----- SUPPLIED RECORDS

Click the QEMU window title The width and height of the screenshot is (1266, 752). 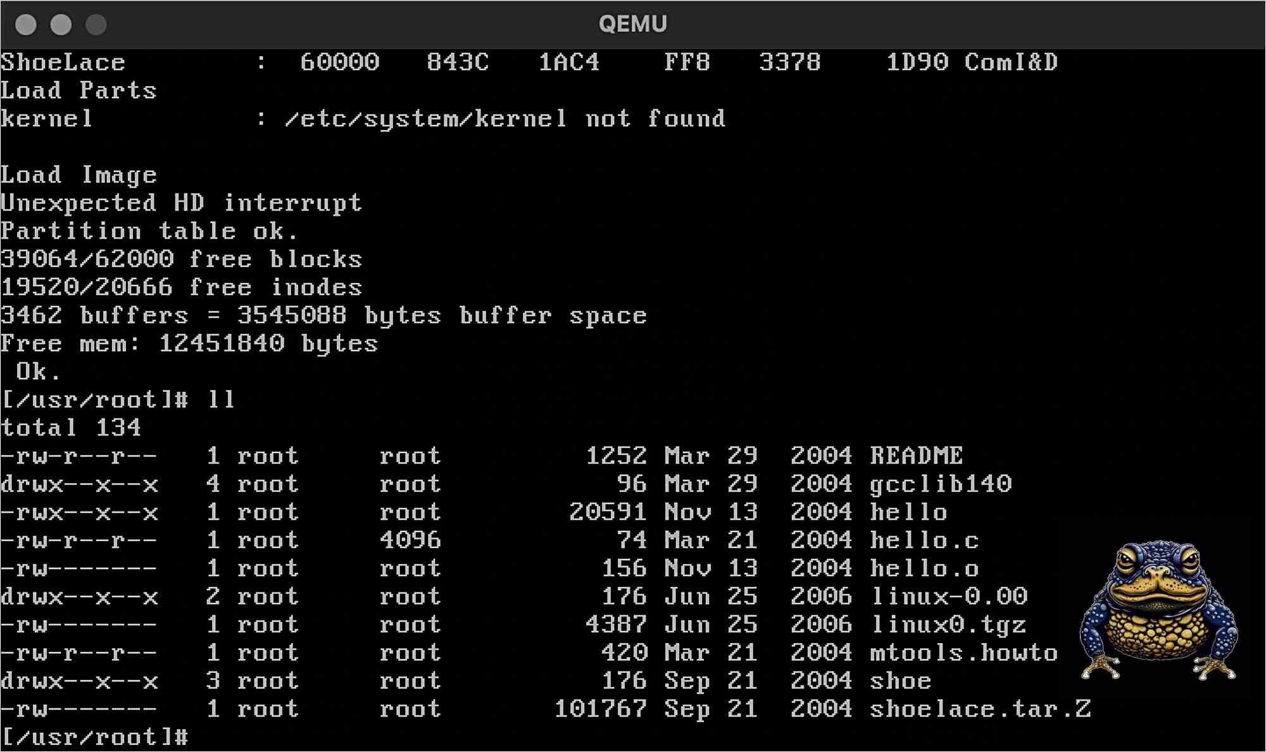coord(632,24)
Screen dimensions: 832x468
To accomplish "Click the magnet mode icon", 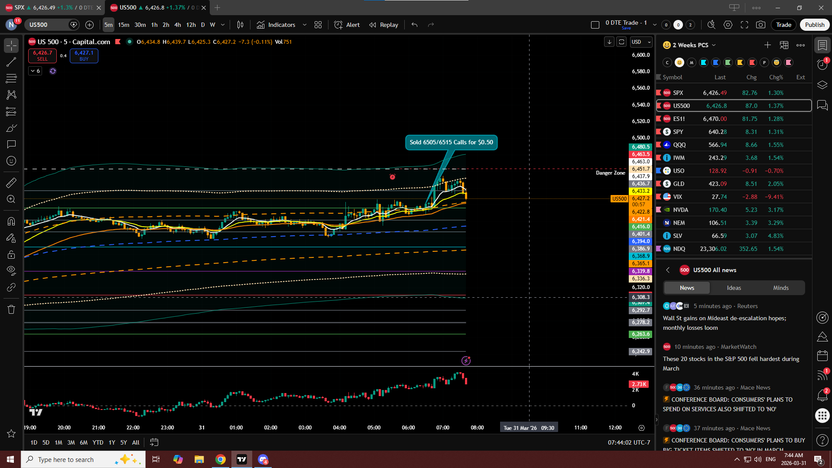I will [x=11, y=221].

----------
----- SUPPLIED RECORDS

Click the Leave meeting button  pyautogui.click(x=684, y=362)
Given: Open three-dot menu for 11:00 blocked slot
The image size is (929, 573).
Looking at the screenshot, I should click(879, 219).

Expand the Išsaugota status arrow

----------

:: SHORT PROBLEM ::
Output as a JSON list of strings the lines of the material from the line with "Given: Open three-dot" to the line with "Expand the Išsaugota status arrow", one string per line, with blank lines omitted.

:: SOLUTION TO THIS EXERCISE ::
[
  "Given: Open three-dot menu for 11:00 blocked slot",
  "The image size is (929, 573).",
  "Looking at the screenshot, I should click(879, 219).",
  "Expand the Išsaugota status arrow"
]